The SDO (Solar Dynamics Observatory) is a truly fascinating mission. The visuals are simply stunning, and over the past three years of operation has produced a set of truly spectacular videos and images that one simply has to see for themselves.
A few weeks back my daughter and I were watching one of these videos and she had an endless stream of wonderful questions:
Q: “Daddy, why is the Sun a different color?”
A: “Because they have special cameras to view the Sun in different colors of light.”
Q: “What different colors?”
A: “Ultra-Violet, a color that your eye can’t see.”
Q: “Why is the Sun on fire?”
And on and on. It was an extremely fun exchange of questions, that went on for about an hour. I explained to her how the Sun was constantly trying to blow itself apart through the reactions in its core, while simultaneously pulling itself back together with its powerful gravity. She knows all about gravity, from previous conversations, and so she understood. We discussed the magnetic field of the Sun, and the complex magnetic fields on its surface that produce the magnificent arcs of plasma that dance on its surface. She was very concerned that the Sun might burn the Earth, until I explained that it was very far away, and that the Earth’s magnetic field protects us from harmful radiation from the Sun. This satisfied her, and she was at ease again, and back to a state of fascination.
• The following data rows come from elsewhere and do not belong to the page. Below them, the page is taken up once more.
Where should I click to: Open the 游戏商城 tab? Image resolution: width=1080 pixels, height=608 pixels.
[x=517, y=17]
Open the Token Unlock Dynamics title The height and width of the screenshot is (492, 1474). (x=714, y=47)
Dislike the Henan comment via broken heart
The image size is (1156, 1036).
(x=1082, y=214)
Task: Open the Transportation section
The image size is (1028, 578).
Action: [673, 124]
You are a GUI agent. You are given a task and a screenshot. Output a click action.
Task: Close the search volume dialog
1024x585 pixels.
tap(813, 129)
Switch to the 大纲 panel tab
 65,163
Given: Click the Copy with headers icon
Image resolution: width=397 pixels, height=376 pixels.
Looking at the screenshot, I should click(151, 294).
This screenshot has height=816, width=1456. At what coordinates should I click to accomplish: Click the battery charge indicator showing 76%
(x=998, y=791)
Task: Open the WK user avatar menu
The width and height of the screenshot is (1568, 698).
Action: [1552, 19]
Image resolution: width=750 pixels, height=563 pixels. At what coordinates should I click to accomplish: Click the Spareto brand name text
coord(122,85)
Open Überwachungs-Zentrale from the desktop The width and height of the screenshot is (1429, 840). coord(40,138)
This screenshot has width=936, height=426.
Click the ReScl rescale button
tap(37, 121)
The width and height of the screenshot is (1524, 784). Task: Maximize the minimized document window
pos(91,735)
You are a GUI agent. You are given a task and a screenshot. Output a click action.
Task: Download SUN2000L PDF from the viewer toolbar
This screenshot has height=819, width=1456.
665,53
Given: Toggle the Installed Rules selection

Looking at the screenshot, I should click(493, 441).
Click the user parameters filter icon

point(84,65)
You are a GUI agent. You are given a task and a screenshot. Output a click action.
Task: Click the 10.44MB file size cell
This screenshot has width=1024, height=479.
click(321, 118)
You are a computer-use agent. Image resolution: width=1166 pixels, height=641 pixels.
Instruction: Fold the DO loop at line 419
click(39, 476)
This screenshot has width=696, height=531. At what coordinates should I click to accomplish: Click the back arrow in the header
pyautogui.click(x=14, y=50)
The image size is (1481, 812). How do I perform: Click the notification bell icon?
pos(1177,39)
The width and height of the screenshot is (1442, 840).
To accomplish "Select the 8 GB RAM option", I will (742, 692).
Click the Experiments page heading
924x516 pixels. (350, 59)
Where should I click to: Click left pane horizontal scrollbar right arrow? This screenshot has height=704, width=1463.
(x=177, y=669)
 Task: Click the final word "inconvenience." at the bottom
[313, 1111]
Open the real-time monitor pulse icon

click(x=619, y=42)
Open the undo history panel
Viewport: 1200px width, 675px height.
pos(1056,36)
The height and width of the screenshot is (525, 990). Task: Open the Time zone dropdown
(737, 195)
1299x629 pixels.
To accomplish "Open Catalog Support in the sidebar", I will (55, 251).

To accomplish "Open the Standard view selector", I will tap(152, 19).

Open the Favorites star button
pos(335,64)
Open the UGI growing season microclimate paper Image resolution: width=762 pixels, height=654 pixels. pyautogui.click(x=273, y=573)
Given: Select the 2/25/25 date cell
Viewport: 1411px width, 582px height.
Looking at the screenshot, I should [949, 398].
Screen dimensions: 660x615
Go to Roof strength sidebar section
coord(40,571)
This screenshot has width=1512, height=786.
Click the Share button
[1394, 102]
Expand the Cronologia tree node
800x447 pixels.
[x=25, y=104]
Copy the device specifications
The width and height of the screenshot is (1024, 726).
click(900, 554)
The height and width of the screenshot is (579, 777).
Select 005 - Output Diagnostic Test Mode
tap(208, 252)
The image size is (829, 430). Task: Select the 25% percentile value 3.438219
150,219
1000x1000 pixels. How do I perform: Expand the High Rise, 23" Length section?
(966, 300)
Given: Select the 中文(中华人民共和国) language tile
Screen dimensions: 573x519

One of my favorite things about being a parent is the opportunity to re-experience the splendor of the universe. I have always been in awe of the universe, and still am, but it is a whole new experience seeing it through a child’s eyes again.
My weekly advice: Take your kid out stargazing. It doesn’t matter if you have a telescope or binoculars or just your bare eyes, your child will love it. And every once in a while, poke around on one of the NASA YouTube channels.